> Data supplied:
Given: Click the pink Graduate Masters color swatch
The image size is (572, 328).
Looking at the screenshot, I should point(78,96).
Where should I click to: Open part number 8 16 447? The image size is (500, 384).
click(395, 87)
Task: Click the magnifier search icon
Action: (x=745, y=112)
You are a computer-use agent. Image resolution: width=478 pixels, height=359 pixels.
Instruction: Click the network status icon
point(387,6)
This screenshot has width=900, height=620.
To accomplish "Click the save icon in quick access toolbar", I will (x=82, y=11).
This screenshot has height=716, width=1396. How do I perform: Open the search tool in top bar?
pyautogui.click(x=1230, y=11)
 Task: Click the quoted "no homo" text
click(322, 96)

> What the task requires:
Reproduce the listing above with each "The image size is" changed to "The screen size is", keeping every other part the same.

> The response:
Given: Click the pink Graduate Masters color swatch
The screen size is (572, 328).
Looking at the screenshot, I should point(78,96).
Where should I click to: Open part number 8 16 447? The screen size is (500, 384).
click(395, 87)
Task: Click the magnifier search icon
Action: (x=745, y=112)
You are a computer-use agent. Image resolution: width=478 pixels, height=359 pixels.
Instruction: Click the network status icon
point(387,6)
This screenshot has width=900, height=620.
To accomplish "Click the save icon in quick access toolbar", I will (x=82, y=11).
This screenshot has height=716, width=1396. How do I perform: Open the search tool in top bar?
pyautogui.click(x=1230, y=11)
 Task: Click the quoted "no homo" text
click(322, 96)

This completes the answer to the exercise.